__DOCUMENT SECTION__
Disentangling Time Series Representations via Contrastive Independence-of-Support on l-Variational Inference
Disentanglement under Independence-of-Support via Contrastive Learning based $l$-Variational Inference for appliance usage electricity, addressing realistic correlations during training to capture real-world complexity.
摘要
评审与讨论
The paper discusses the importance of learning disentangled representations for Time Series data, specifically in the context of home appliance electricity usage. The goal is to enable users to better understand and optimize their energy consumption, thereby reducing their carbon footprint. The authors frame the problem as one of disentangling the role of each appliance (e.g., dishwashers, fridges) in total electricity usage.
Unlike existing methods that assume attributes (appliances in this case) operate independently, this work acknowledges that real-world time series data often show correlations between attributes. For instance, dishwashers and washing machines might be more likely to operate simultaneously during the winter season.

__WHAT THE EXERCISE ASKS__
Print the entire page on disentangling time series representations, reproducing every word without alteration. The lines that come next are drawn from a separate source.

__COLLECTED DATA__
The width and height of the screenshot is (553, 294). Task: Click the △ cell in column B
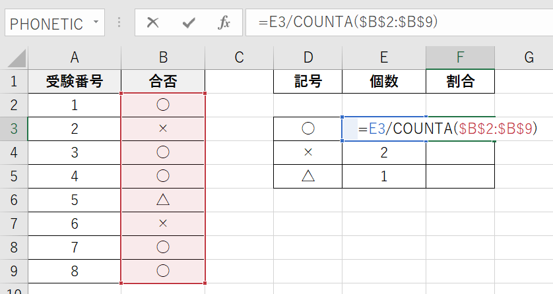click(x=163, y=199)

__SOLVED PROBLEM__
Disentangling Time Series Representations via Contrastive Independence-of-Support on l-Variational Inference
Disentanglement under Independence-of-Support via Contrastive Learning based $l$-Variational Inference for appliance usage electricity, addressing realistic correlations during training to capture real-world complexity.
摘要
评审与讨论
The paper discusses the importance of learning disentangled representations for Time Series data, specifically in the context of home appliance electricity usage. The goal is to enable users to better understand and optimize their energy consumption, thereby reducing their carbon footprint. The authors frame the problem as one of disentangling the role of each appliance (e.g., dishwashers, fridges) in total electricity usage.
Unlike existing methods that assume attributes (appliances in this case) operate independently, this work acknowledges that real-world time series data often show correlations between attributes. For instance, dishwashers and washing machines might be more likely to operate simultaneously during the winter season.